African-American billionaire Robert Smith has offered to sponsor the education of Nigeria’s 21 Chibok girls who were released last October. According to Thisday, the Senior Special Assistant on Media and Publicity to Nigeria’s President, Garba Shehu, has revealed that Smith has offered to educate the girls who were freed by the Boko Haram terror group following negotiations brokered by the Red Cross.
Shehu revealed that Smith, who is presently sponsoring the education of another set of 24 girls from Chibok town who managed to escape from captivity in the days following their abduction in 2014, has again extended a scholarship offer to the recently freed 21 girls.
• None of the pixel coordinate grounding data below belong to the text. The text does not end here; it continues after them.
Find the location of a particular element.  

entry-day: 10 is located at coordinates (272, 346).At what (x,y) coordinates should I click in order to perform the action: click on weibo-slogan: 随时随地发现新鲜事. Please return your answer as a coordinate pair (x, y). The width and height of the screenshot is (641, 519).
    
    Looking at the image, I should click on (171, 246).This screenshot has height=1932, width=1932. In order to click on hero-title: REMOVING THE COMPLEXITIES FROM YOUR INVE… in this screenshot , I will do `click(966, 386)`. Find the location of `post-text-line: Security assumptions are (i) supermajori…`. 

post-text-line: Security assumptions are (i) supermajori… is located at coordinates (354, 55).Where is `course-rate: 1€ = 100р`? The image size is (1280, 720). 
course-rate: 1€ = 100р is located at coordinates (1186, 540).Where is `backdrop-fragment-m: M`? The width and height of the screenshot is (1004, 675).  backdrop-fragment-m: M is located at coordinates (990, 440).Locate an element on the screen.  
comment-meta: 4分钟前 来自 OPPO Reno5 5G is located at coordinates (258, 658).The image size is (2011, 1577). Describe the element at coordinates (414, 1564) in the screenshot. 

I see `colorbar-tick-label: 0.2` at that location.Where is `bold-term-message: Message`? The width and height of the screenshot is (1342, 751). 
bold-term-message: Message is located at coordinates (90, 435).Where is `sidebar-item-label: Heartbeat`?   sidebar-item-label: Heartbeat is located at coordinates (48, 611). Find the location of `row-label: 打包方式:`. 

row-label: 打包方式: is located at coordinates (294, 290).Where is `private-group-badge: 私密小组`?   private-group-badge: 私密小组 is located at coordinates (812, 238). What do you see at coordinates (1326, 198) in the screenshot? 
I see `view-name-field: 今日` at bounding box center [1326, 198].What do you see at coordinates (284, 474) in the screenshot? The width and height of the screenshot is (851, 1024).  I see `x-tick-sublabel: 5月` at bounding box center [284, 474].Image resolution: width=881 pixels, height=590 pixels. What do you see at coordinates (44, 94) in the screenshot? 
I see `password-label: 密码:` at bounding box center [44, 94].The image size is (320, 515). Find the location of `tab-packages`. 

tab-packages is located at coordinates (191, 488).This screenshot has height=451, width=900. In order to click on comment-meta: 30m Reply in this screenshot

“A Black American billionaire, Robert Smith, who is currently sponsoring the education of 24 girls from Chibok, among them the first set of escapees from Boko Haram, at the American University of Nigeria, Yola, has offered to pay for the education of the 21 girls released through negotiations and is offering to take responsibility for all the others who will hopefully be eventually set free,” Shehu said.
The American University of Nigeria is a privately owned institution that promises its students, world class, American-standard education. The relatively high fees of about $9,000 per session for tuition alone means that many Nigerians are unable to attend the school.
The Billionaire Philanthropist
The 54-year-old Smith is the Chairman and CEO of Vista Equity Partners, a private equity company he founded in 2000. The company has carved a niche for itself fixing up enterprise software outfits and today has a value of about $28 billion in assets. Forbes magazine puts Smith’s net worth at an estimated $2.5 billion.
Last year he ranked 268th on Forbes list of America’s wealthiest people and he is considered as one of the richest African-Americans of his generation, second only to media mogul Oprah Winfrey. Smith is also a renown philanthropist with a bias for educational and entrepreneurship development. Last year he donated $50 million to his alma mater, Cornell University’s School of Engineering.